Ping ended their set with “Make Sure Your Eyes Are Fine,” an absolute scorcher from Gallery, and steadfastly avoided turning sad and maudlin at the prospect of never again performing on the Gallery Stage. But I was sad. I’m going to miss Ping shows, and I’m glad Jeff and I have become such good friends. Another thing I have to thank Cornerstone for.

Today was discovery day on the Gallery Stage. The evening was filled with acts I’d never heard of. Guitarist Trace Bundy was up first, dazzling with his six-string dexterity. One of his tricks involved five capos, those devices that clamp down over the strings on the neck to change keys. While he played, he moved those capos around, altering the pitch of the notes he was plucking. It was something to see.
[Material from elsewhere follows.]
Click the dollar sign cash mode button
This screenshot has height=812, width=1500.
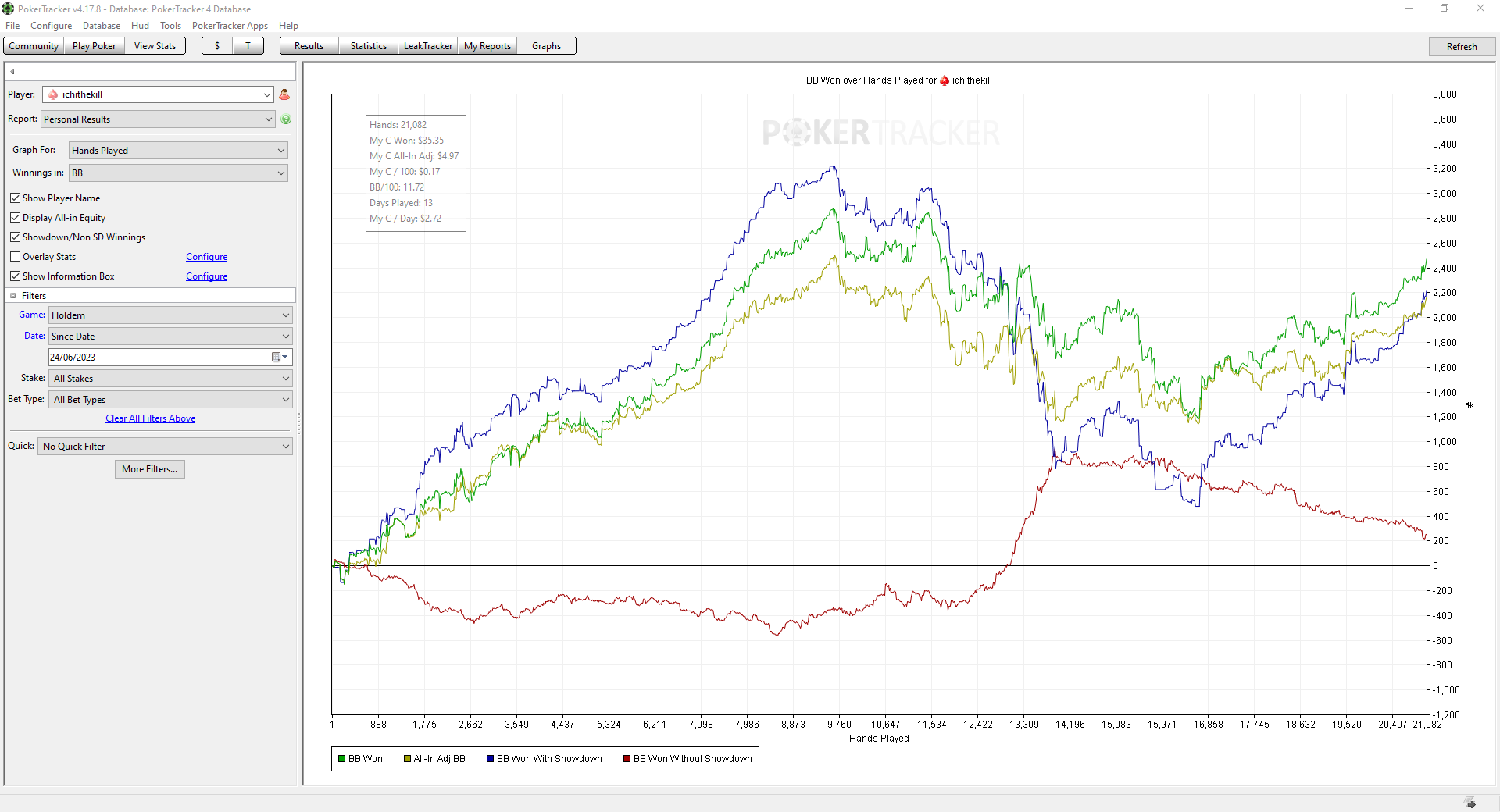pyautogui.click(x=217, y=46)
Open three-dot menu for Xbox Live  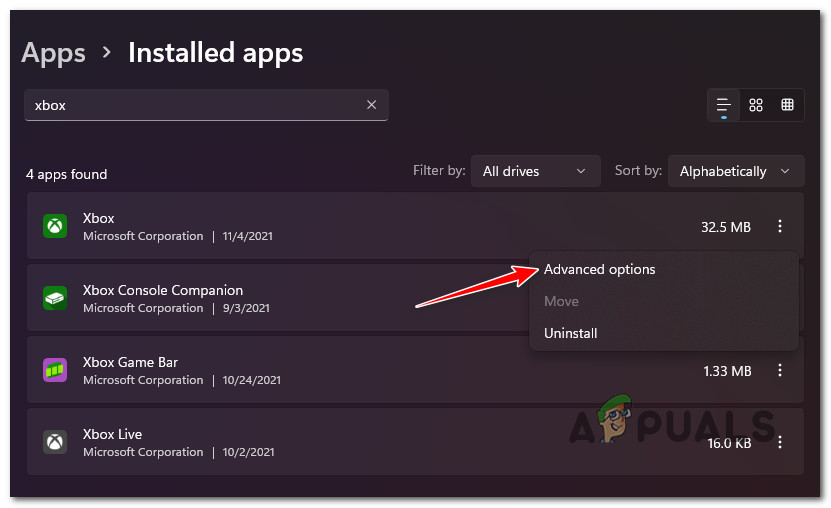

Hushpad brought a love of ‘80s shoegaze, a sound I’ve rarely heard at Cornerstone. They were great, often extending their songs to make pretty noise out of their amps. I will anxiously await their new album. Mike Mains and the Branches played an emotional form of pop-punk, bringing more energy to the stage than just about anyone else. They were fun to watch, but the songs were pretty average – I was struck by the idea that a group this energetic could also be kind of boring. But at the end, when they invited audience members up on stage to dance and sing, they had everyone in the palm of their hand.

Mains also had the line of the day, when introducing his band: “We’re Mike Mains and the Branches, and I’m Neil Diamond.”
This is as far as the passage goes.